En los seis meses que el señor Lucas pasó en San Miguel, las comodidades fueron desapareciendo. El repostero se vació, el frigidaire se quedó con la leche y las verduras del día, los pedidos a la bodega acabaron.

El whisky pasó a la historia y ahora en las fiestecitas se tomaba pisco con ginger-ale y bocaditos en vez de platos criollos. Amalia le contaba a Ambrosio y él se sonreía: un cafichito el tal Lucas. Por primera vez la señora se ocupaba de las cuentas, Amalia se reía por adentro viendo la cara de Símula cuando le reclamaba los vueltos. Y un buen día Símula anunció que ella y Carlota se iban. A Huacho, señora, abrirían una bodeguita.

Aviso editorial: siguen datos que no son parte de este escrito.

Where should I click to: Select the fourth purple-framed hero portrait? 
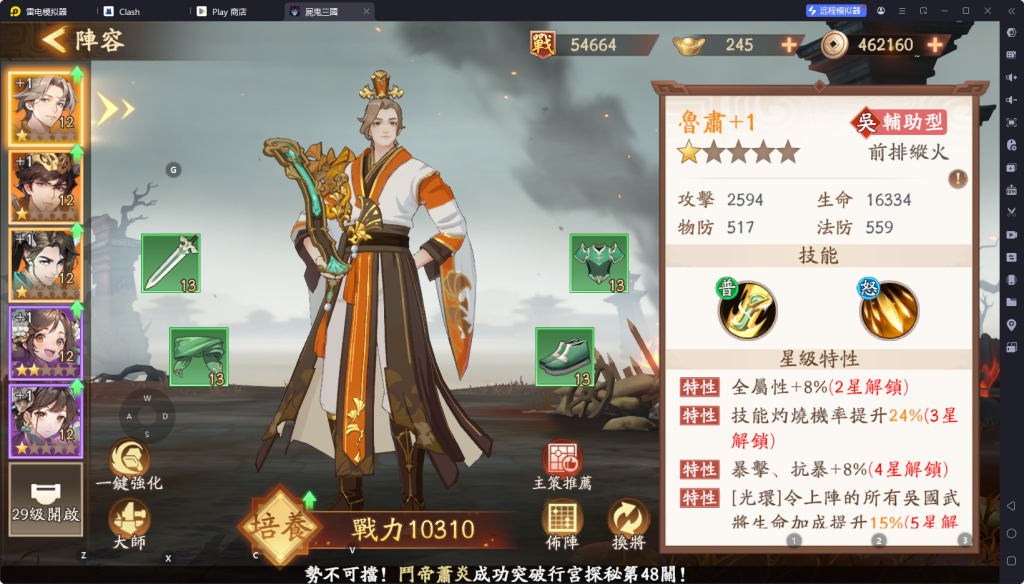[46, 342]
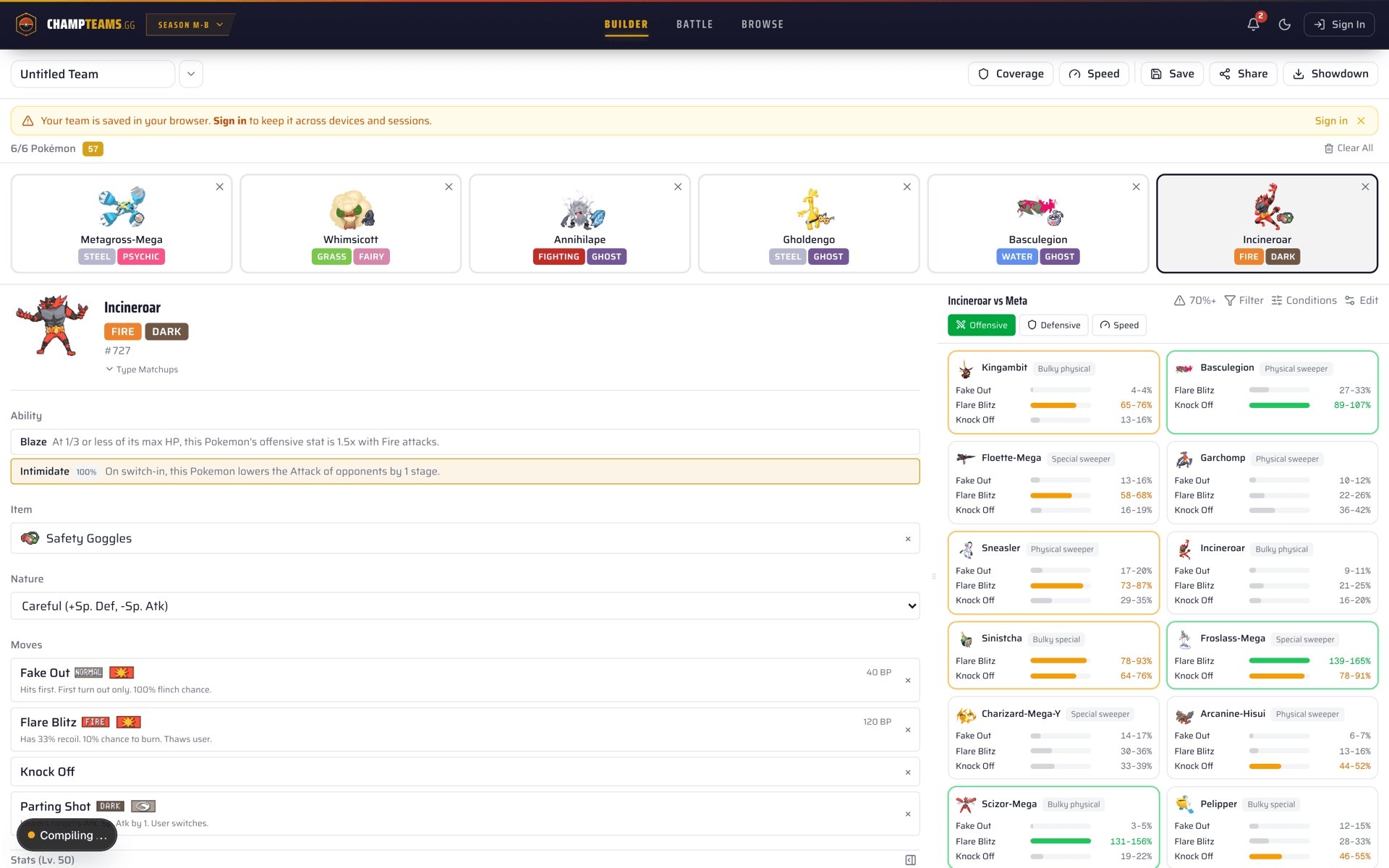Expand Type Matchups for Incineroar
Viewport: 1389px width, 868px height.
pyautogui.click(x=142, y=370)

Pero la noche antes de la partida, viendo a Amalia tan apenada, Carlota la consoló, mentira, no se iban a Huacho, seguiremos viéndonos. Símula había encontrado una casa en el centro, ella sería cocinera y Carlota muchacha. Tienes que irte tú también, Amalita, mi mamá dice que esta casa se hunde. ¿Se iría? No, la señora era tan buena. Se quedó y más bien se dejó convencer de que hiciera la cocina, ganaría cincuenta soles más. Desde entonces casi nunca comían en casa los señores, mejor vámonos a cenar afuera cariño. Como no sé cocinar mi comida se le atraganta, le contaba Amalia a Ambrosio, bien hecho. Pero el trabajo se triplicó: arreglar, sacudir, tender camas, lavar platos, barrer, cocinar. La casita ya no andaba ordenada y flamante.

Amalia veía en los ojos de la señora cómo sufría cuando pasaba una semana sin baldear el patio, tres y cuatro días sin pasar el plumero por la sala. Había despedido al jardinero y los geranios se marchitaron y el pasto se secó. Desde que estaba en la casita el señor Lucas, la señorita Queta no se había vuelto a quedar a dormir, pero siempre venía, algunas veces con esa gringa, la señora Ivonne, que les hacía bromas a la señora y al señor Lucas: cómo están los tortolitos, los novios. Un día que el señor había salido, Amalia oyó a la señorita Queta riñendo a la señora: te está arruinando, es un vividor, tienes que dejarlo. Corrió al repostero; la señora escuchaba, encogida en el sillón, y de repente alzó la cara y estaba llorando. Sabía todo eso, Quetita, y Amalia sintió que ella también iba a llorar, pero qué iba a hacer, Quetita, lo quería, era la primera vez en su vida que quería de verdad. Amalia salió del repostero, entró a su cuarto y echó llave. Ahí estaba la cara de Trinidad, cuando se enfermó, cuando lo metieron preso, cuando se murió: No se iría nunca, siempre la acompañaría a la señora.